While the Peruvian government has become very strict with small miners, doing its job to protect the environment but the Garcia administration overlooks worse abuses committed by big mining corporations in other parts of the country, like in Yanacocha (the second biggest gold mining venture in the world) and Tambogrande where people have died of mercury pollution. Both projects are located in northern Peru and one of the activists against these abuses, father Marco Arana, is now a potential presidential candidate.

Also the Garcia administration accuses the leftist Partido Nacionalista party to promote the strikes, and the minister of Environment, Antonio Brack has said that “bad elements” could infiltrate the protests as the miner may carry guns and act violently.

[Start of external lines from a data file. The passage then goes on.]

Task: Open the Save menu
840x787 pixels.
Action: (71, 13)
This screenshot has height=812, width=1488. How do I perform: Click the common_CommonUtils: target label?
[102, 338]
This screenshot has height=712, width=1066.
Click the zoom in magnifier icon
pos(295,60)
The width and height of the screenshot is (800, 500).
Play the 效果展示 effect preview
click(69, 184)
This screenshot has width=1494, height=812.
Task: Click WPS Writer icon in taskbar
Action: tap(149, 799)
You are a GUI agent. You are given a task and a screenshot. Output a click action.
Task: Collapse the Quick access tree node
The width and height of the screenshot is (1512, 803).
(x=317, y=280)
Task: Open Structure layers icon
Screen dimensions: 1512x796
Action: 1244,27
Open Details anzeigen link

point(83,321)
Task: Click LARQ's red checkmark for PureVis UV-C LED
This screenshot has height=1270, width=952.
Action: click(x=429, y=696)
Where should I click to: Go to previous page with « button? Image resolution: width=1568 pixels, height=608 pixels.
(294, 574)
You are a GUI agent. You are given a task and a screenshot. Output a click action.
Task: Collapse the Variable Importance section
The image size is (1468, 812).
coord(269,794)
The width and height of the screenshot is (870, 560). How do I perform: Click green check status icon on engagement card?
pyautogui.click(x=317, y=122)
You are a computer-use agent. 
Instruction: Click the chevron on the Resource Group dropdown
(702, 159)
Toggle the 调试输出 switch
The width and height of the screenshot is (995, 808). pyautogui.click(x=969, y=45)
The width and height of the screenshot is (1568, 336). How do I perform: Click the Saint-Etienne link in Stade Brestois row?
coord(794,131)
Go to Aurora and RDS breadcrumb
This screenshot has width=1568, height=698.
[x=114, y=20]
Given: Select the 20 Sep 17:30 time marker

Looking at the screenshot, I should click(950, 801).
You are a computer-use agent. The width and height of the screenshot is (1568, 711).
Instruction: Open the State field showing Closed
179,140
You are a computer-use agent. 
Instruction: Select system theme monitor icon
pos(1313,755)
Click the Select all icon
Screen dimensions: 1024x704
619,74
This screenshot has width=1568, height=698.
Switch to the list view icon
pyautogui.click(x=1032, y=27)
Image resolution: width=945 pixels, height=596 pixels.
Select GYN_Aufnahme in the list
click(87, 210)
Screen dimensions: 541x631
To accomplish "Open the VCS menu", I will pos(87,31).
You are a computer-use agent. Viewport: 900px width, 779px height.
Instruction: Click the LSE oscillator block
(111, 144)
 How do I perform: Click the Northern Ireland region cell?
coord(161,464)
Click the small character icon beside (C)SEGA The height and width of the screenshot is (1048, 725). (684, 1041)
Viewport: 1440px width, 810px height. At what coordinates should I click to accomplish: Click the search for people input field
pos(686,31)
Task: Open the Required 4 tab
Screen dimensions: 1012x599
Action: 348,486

The small miners say they are not promoting violence, and they have invited the National Ombudsman and the National Prosecutor's Offices, to supervise the mobilizations. The general director of FENAMARPE also said that informal mining creates $850 million dollars annually and the strike could cause over S/. 2.7 million soles in daily lose to the national economy.

In this situation both parties are looking for a formalization of the small miners, but the government seems to want to eliminate the small competition, perhaps to benefit bigger corporations.

This is especially convenient now that the Inter-Oceanic highway is coming to completion, connecting both coasts of Brazil and Peru, allowing the transportation of gold production for exportation. More details about this conflict will come to light, as the strike continues this week.